Habitats Explain More Than Borders
Animals respond to water, food, cover, altitude, temperature, and seasonal change—not tourism boundaries. Starting with habitat makes it easier to understand why a viewing window differs between nearby places.
Species can use several ecosystems, so these collections overlap. Each page is a practical route into the guides rather than a claim that an animal belongs to only one habitat.
Explore Major Wildlife Ecosystems
Each guide links ecology and conservation with realistic ways to experience the habitat without adding unnecessary pressure.

Savanna and Grassland Wildlife
Open grasslands, wooded savannas, and seasonal plains support large herbivore herds, social predators, scavengers, and some of the world’s most visible terrestrial migrations. Water and fresh grazing concentrate wildlife, but the same openness can attract many vehicles around a sighting.

Rainforest Wildlife
Tropical, lowland, and cloud forests hold exceptional biodiversity across the canopy, understory, forest floor, and waterways. Many animals are heard before they are seen, and patient local guides can turn tracks, calls, fruiting trees, and tiny movements into meaningful encounters.

Ocean, Reef and Coastal Wildlife
Open ocean, coral reefs, seagrass, estuaries, and productive coastlines support whales, dolphins, sharks, rays, turtles, seals, seabirds, and vast seasonal movements. Encounters depend on sea state, visibility, food, migration timing, and responsible boat handling.

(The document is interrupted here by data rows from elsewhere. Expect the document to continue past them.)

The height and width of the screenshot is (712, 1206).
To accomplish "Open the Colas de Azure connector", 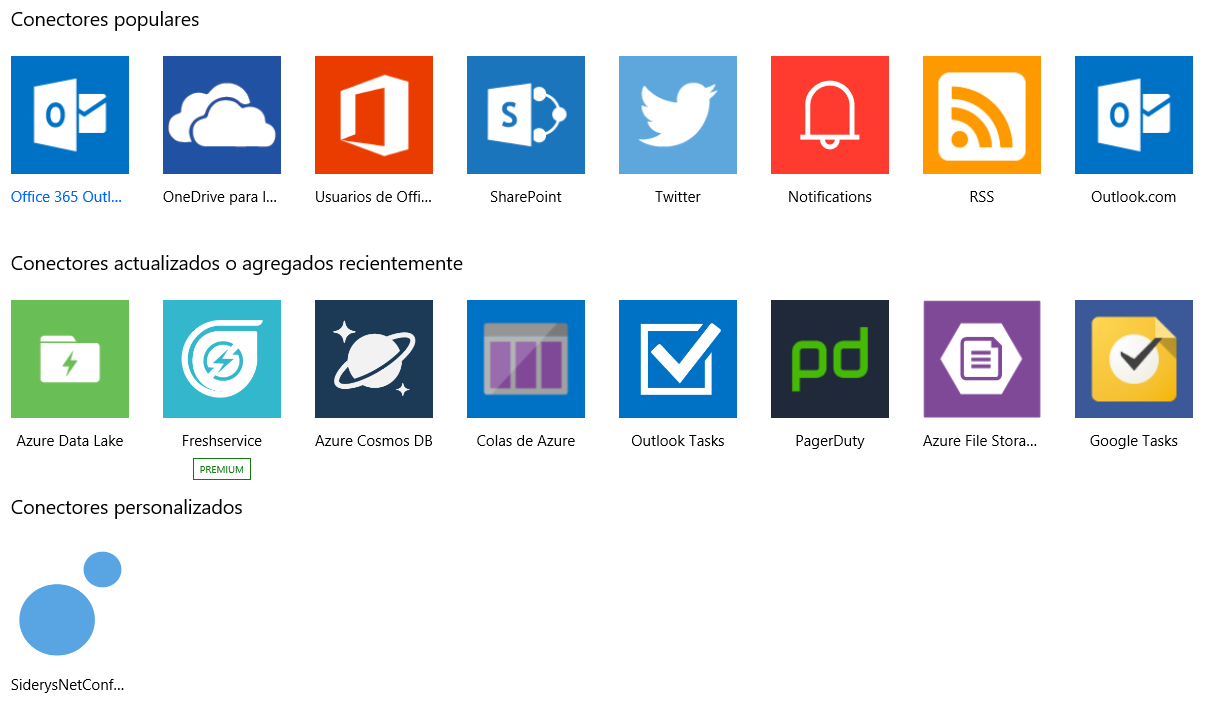I will click(x=526, y=358).
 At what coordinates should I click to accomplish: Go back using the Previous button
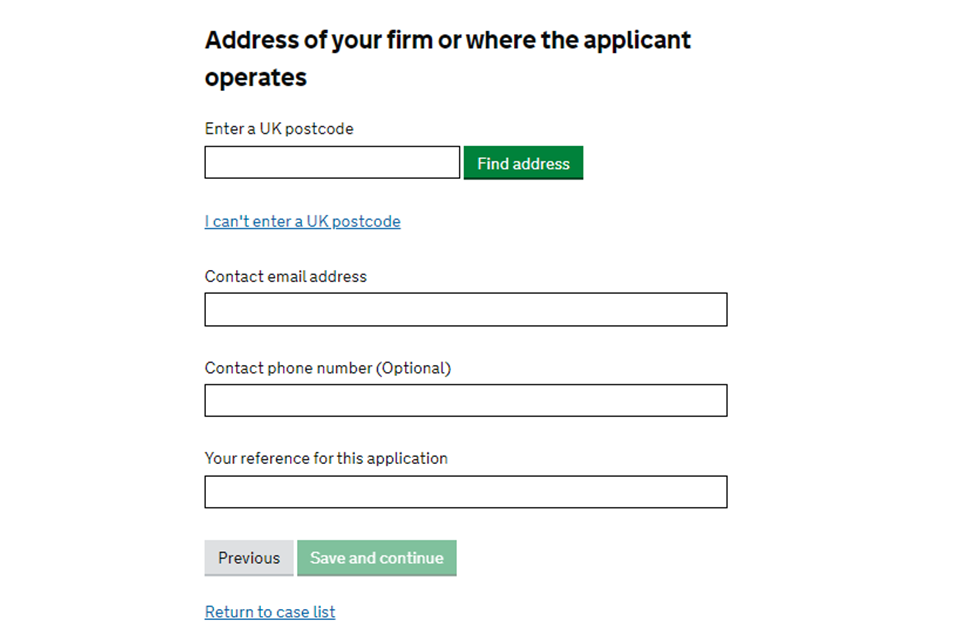click(x=249, y=558)
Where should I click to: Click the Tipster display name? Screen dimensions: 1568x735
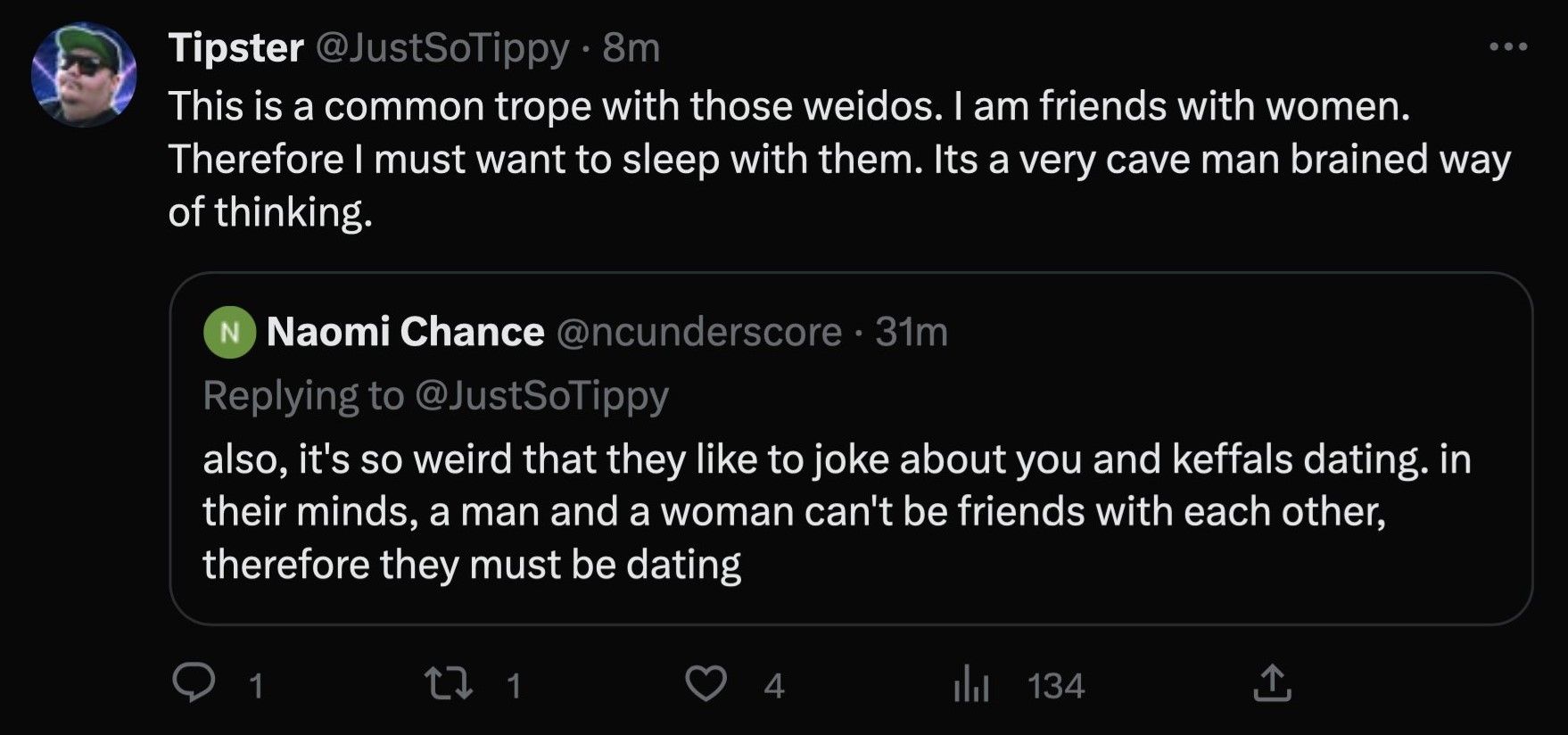click(x=236, y=47)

Wetland, River and Lake Wildlife
Floodplains, deltas, rivers, lakes, marshes, mangroves, and estuaries create productive edges where aquatic and terrestrial wildlife meet. Seasonal water levels can transform both animal distribution and the way visitors move through a landscape.

Mountain and Highland Wildlife
Mountain forests, alpine meadows, rocky slopes, plateaus, and cloud belts isolate wildlife across steep gradients. Animals may be sparse and elusive, while altitude and weather make the human side of the search more demanding.

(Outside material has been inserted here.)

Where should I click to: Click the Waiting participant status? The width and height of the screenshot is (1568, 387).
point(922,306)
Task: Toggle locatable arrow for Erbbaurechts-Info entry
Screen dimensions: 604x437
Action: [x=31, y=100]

Forest and Woodland Wildlife
Temperate forest, dry forest, bamboo, broadleaf woodland, and seasonal woodland create layered cover for cats, bears, elephants, primates, birds, and smaller species. Visibility is lower than on open plains, so signs and repeated routes matter.

Polar, Sea-Ice and Tundra Wildlife
Arctic tundra, sea ice, sub-Antarctic islands, and the Southern Ocean support animals adapted to cold, seasonal light, long migrations, and concentrated breeding sites. Access is expensive and weather-led, and small operational choices carry outsized environmental consequences.

Desert and Scrubland Wildlife
Deserts, semi-deserts, thorn scrub, dry bushland, and volcanic islands reward attention to water, shade, tracks, and cooler hours. Animals may be widely dispersed, nocturnal, or highly specialised for heat and scarcity.